Sasa Kamaboko

大漁旗 イメージ

When one thinks of Japan’s food culture, as a nation surrounded by the sea, one cannot help but think of fish. There are fisheries from north to south all across the nation, with a variety of fish caught throughout the seasons – and a matching variety of cooking methods to suit each region’s unique traditions.

One cooking technique is kamaboko, which adds seasoning to minced white-fleshed fish, after which it is cooked by steaming, baking or another method. While its shape, taste, and texture vary from region to region, kamaboko is prized as a delicious, healthy and traditional dish that makes the most of the fish’s nutrients.

WIthin this tradition, Miyagi Prefecture boasts the largest production and consumption of Sasa Kamaboko.

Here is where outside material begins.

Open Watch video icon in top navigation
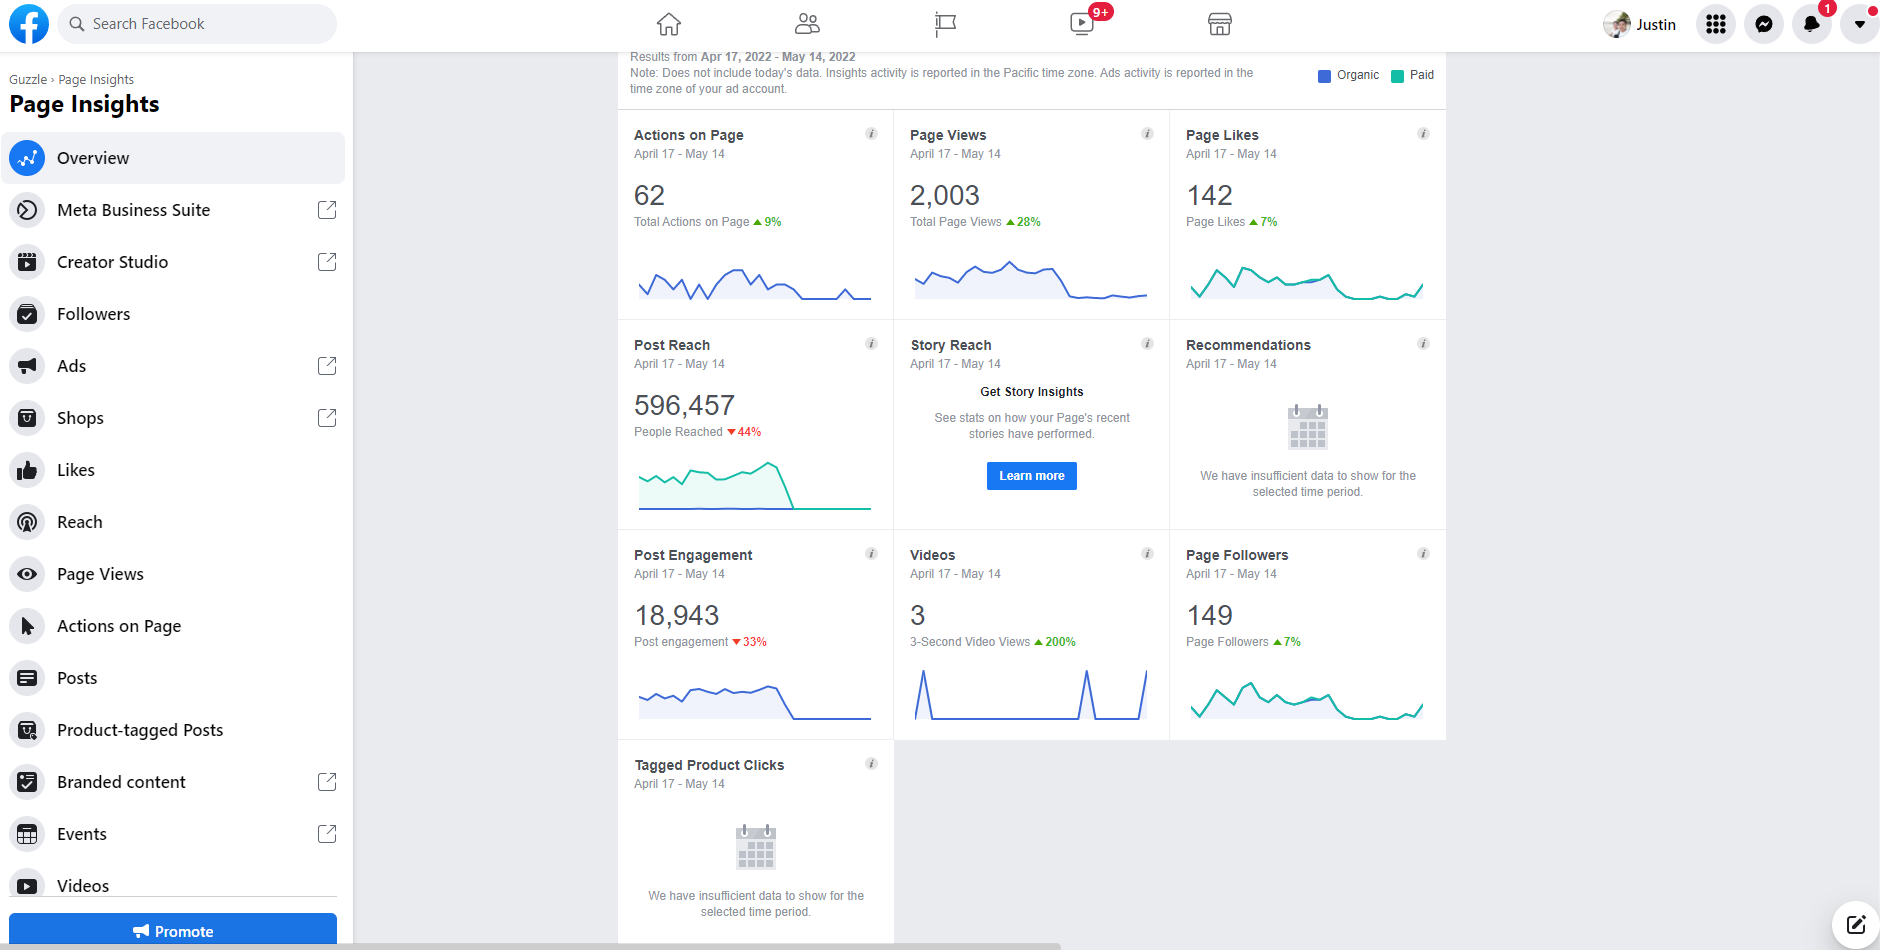 coord(1082,24)
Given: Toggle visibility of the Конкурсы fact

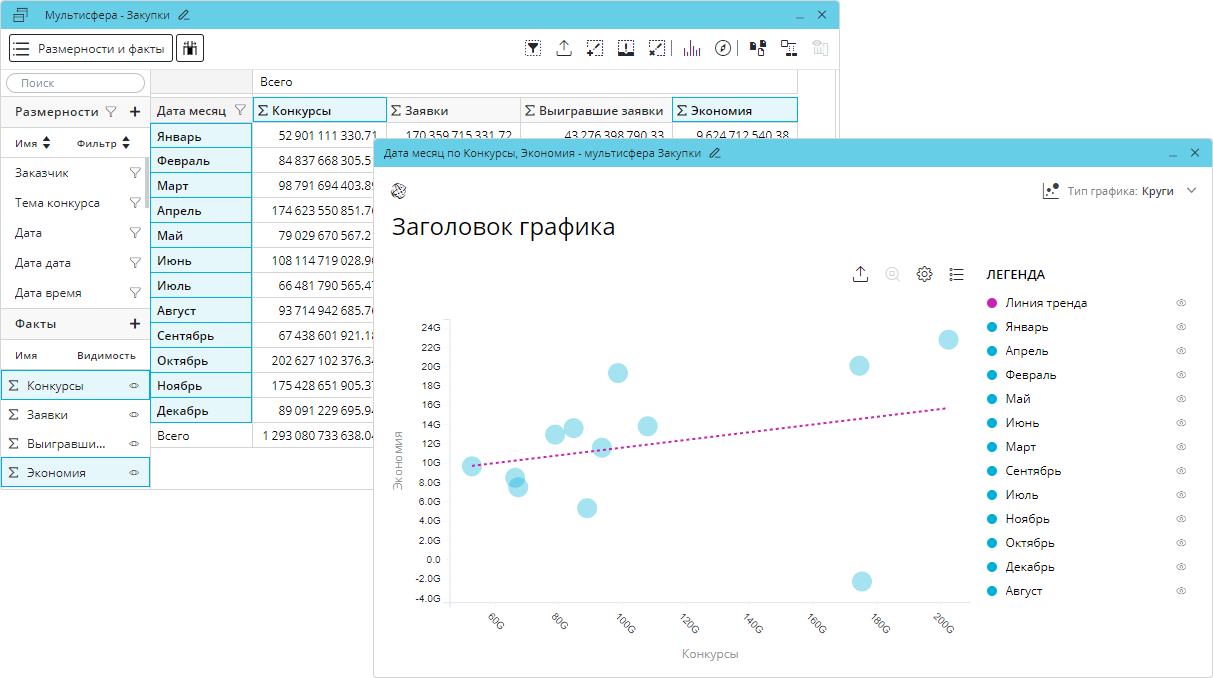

The prefecture is blessed with vast fishing grounds just off of the Sanriku Coast, for many years a source of large quantities of sea bream, flounder, salmon and other staple fish.

There are a number of hypotheses regarding the origins of Miyagi’s Sasa Kamaboko, but according to one theory, it started when abundant catches of flounder continued in the early Meiji Period (1868-1912), and a kamaboko shop in Sendai City beat minced flounder by hand, shaped the fish inside bamboo leaves, and baked them to preserve them and promote consumption of flounder. With sasa being the word for bamboo grass, Sasa Kamaboko was born. As to why the dish took the shape of a bamboo leaf, according to one theory, it’s said that it was inspired by the bamboo leaf in the family crest of the Date clan, which controlled Miyagi and Iwate Prefectures during the Edo Period (1603-1868).

Miyagi’s Sasa Kamaboko is a popular treat that brings out the the best in a fish’s flavor. It’s also a popular souvenir, so if you ever visit Miyagi Prefecture be sure to hunt some down!